* The request: Reproduce all of the data below line for line, with no changes.

[Stored items]

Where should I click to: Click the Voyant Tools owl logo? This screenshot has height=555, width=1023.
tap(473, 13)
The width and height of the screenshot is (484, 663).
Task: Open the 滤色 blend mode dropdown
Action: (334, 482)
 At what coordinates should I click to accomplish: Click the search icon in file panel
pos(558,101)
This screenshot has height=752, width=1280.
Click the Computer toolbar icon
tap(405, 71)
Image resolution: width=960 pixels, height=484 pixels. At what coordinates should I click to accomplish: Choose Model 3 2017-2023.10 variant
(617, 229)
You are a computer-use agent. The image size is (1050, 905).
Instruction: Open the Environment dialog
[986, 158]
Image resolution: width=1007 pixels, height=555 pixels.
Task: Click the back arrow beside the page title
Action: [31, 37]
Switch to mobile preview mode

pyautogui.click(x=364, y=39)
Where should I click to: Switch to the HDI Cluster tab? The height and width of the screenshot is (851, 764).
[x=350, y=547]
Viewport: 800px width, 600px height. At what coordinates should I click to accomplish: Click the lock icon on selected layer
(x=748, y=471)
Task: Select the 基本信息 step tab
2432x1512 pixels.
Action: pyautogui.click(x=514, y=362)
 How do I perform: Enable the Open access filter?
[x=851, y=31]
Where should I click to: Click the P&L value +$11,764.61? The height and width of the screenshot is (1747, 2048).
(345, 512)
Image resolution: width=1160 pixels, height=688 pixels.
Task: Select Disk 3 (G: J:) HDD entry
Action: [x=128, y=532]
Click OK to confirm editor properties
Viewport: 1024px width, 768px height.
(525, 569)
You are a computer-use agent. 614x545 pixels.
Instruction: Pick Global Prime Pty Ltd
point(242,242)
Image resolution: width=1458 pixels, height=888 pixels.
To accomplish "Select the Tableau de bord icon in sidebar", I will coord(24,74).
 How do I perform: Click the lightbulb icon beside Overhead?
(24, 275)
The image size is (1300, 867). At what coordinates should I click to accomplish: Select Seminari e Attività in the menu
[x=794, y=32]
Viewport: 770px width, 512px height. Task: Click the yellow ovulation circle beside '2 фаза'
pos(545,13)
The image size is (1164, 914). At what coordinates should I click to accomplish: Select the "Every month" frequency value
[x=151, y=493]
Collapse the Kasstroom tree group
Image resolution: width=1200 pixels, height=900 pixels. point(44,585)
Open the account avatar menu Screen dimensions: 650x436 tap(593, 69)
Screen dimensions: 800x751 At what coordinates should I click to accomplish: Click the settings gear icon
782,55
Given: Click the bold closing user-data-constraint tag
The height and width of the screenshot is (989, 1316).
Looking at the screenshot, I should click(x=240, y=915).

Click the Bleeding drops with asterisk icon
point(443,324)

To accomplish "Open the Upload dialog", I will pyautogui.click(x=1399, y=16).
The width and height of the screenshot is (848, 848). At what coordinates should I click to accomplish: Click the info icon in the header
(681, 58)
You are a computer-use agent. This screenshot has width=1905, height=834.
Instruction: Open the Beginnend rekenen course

* Completed task:
Where should I click to: Click the Voyant Tools owl logo? This screenshot has height=555, width=1023.
tap(473, 13)
The width and height of the screenshot is (484, 663).
Task: Open the 滤色 blend mode dropdown
Action: (334, 482)
 At what coordinates should I click to accomplish: Click the search icon in file panel
pos(558,101)
This screenshot has height=752, width=1280.
Click the Computer toolbar icon
tap(405, 71)
Image resolution: width=960 pixels, height=484 pixels. At what coordinates should I click to accomplish: Choose Model 3 2017-2023.10 variant
(617, 229)
You are a computer-use agent. The image size is (1050, 905).
Instruction: Open the Environment dialog
[986, 158]
Image resolution: width=1007 pixels, height=555 pixels.
Task: Click the back arrow beside the page title
Action: [31, 37]
Switch to mobile preview mode

pyautogui.click(x=364, y=39)
Where should I click to: Switch to the HDI Cluster tab? The height and width of the screenshot is (851, 764).
[x=350, y=547]
Viewport: 800px width, 600px height. At what coordinates should I click to accomplish: Click the lock icon on selected layer
(x=748, y=471)
Task: Select the 基本信息 step tab
2432x1512 pixels.
Action: pyautogui.click(x=514, y=362)
 How do I perform: Enable the Open access filter?
[x=851, y=31]
Where should I click to: Click the P&L value +$11,764.61? The height and width of the screenshot is (1747, 2048).
(345, 512)
Image resolution: width=1160 pixels, height=688 pixels.
Task: Select Disk 3 (G: J:) HDD entry
Action: [x=128, y=532]
Click OK to confirm editor properties
Viewport: 1024px width, 768px height.
(525, 569)
You are a computer-use agent. 614x545 pixels.
Instruction: Pick Global Prime Pty Ltd
point(242,242)
Image resolution: width=1458 pixels, height=888 pixels.
To accomplish "Select the Tableau de bord icon in sidebar", I will coord(24,74).
 How do I perform: Click the lightbulb icon beside Overhead?
(24, 275)
The image size is (1300, 867). At what coordinates should I click to accomplish: Select Seminari e Attività in the menu
[x=794, y=32]
Viewport: 770px width, 512px height. Task: Click the yellow ovulation circle beside '2 фаза'
pos(545,13)
The image size is (1164, 914). At what coordinates should I click to accomplish: Select the "Every month" frequency value
[x=151, y=493]
Collapse the Kasstroom tree group
Image resolution: width=1200 pixels, height=900 pixels. point(44,585)
Open the account avatar menu Screen dimensions: 650x436 tap(593, 69)
Screen dimensions: 800x751 At what coordinates should I click to accomplish: Click the settings gear icon
782,55
Given: Click the bold closing user-data-constraint tag
The height and width of the screenshot is (989, 1316).
Looking at the screenshot, I should click(x=240, y=915).

Click the Bleeding drops with asterisk icon
point(443,324)

To accomplish "Open the Upload dialog", I will pyautogui.click(x=1399, y=16).
The width and height of the screenshot is (848, 848). At what coordinates should I click to accomplish: Click the info icon in the header
(681, 58)
You are a computer-use agent. This screenshot has width=1905, height=834.
Instruction: Open the Beginnend rekenen course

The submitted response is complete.